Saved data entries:

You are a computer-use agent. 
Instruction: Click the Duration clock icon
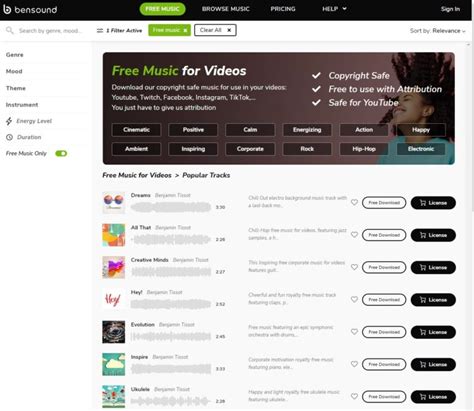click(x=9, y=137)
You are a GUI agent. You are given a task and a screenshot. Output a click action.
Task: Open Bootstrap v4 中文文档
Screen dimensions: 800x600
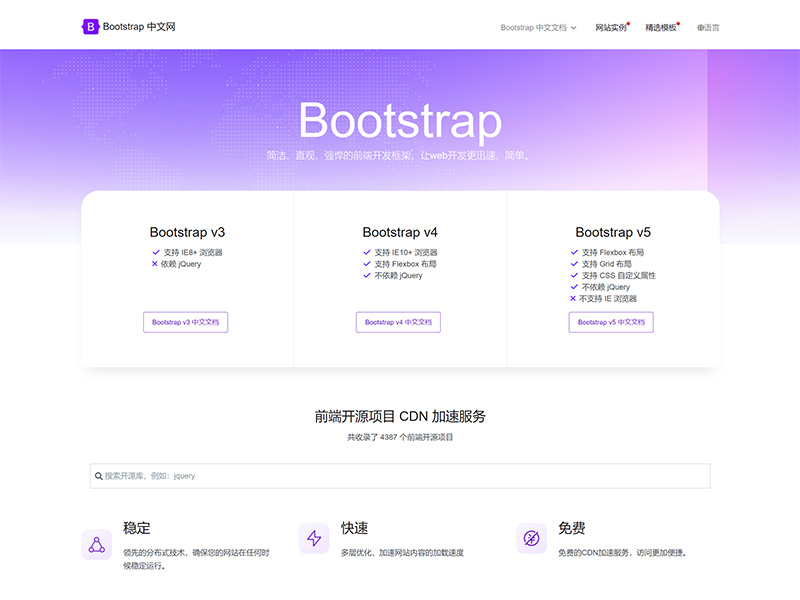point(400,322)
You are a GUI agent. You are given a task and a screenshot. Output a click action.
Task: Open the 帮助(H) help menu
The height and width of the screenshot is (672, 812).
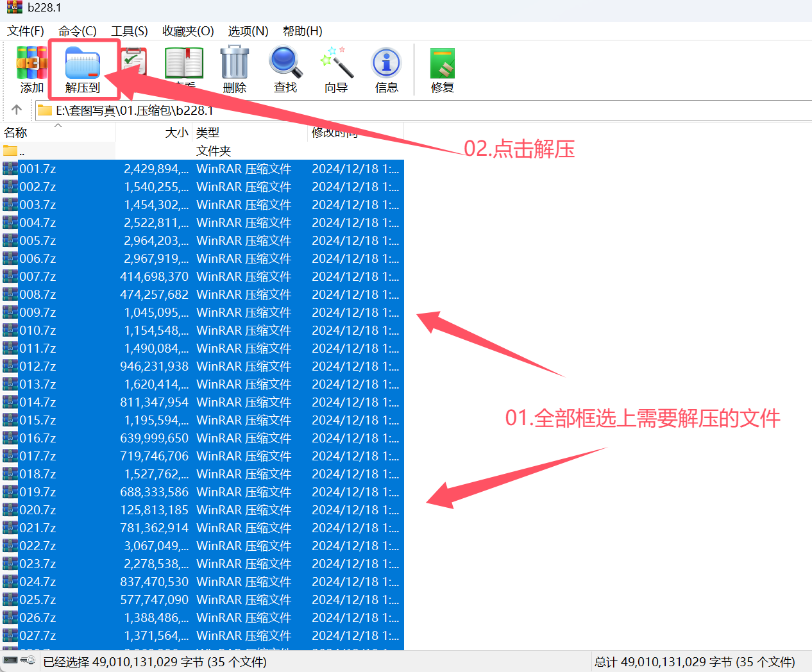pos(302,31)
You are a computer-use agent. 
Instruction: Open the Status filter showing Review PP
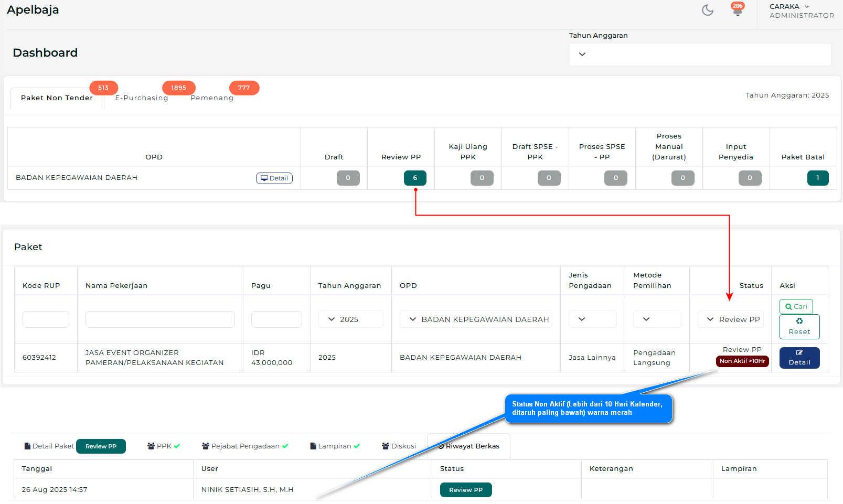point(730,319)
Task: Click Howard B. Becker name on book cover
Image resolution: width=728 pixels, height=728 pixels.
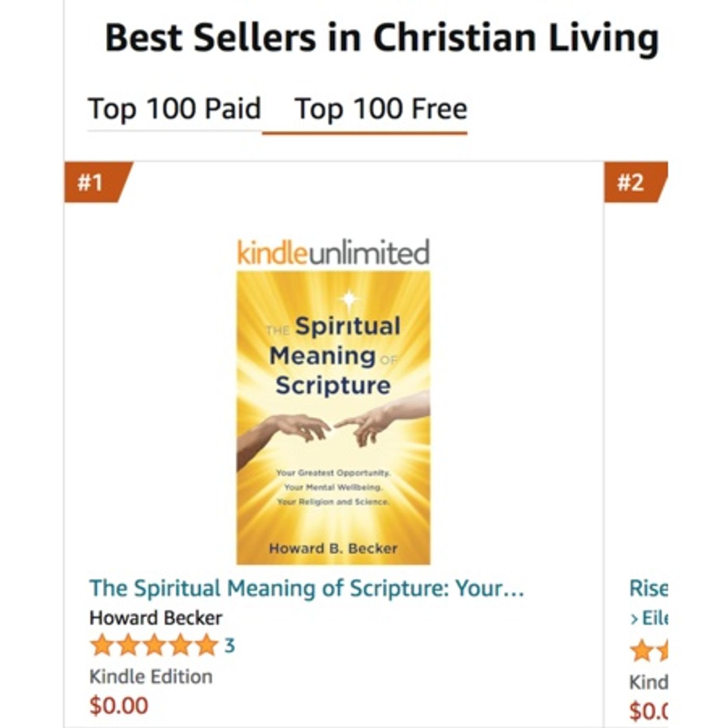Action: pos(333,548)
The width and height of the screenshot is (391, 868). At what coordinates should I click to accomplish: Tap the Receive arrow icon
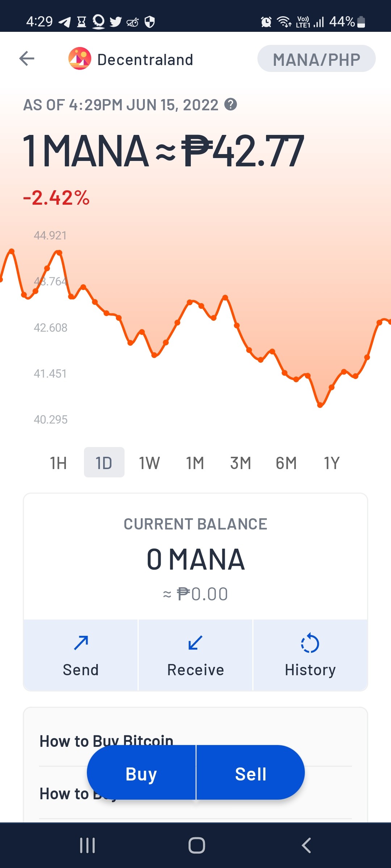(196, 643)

ASSIGNMENT: Write out exactly the stretch of lines that begins with the line containing "Screen dimensions: 800x600" and ends with the last line of the records above, leaving out the pictures.

TASK RESPONSE:
Screen dimensions: 800x600
point(400,322)
You are a GUI agent. You are given a task and a screenshot. Output a click action.
Task: Open the 帮助(H) help menu
The height and width of the screenshot is (672, 812).
pos(302,31)
You are a computer-use agent. 
Instruction: Open the Status filter showing Review PP
point(730,319)
Task: Click Howard B. Becker name on book cover
Image resolution: width=728 pixels, height=728 pixels.
Action: pos(333,548)
The width and height of the screenshot is (391, 868). At what coordinates should I click to accomplish: Tap the Receive arrow icon
(196, 643)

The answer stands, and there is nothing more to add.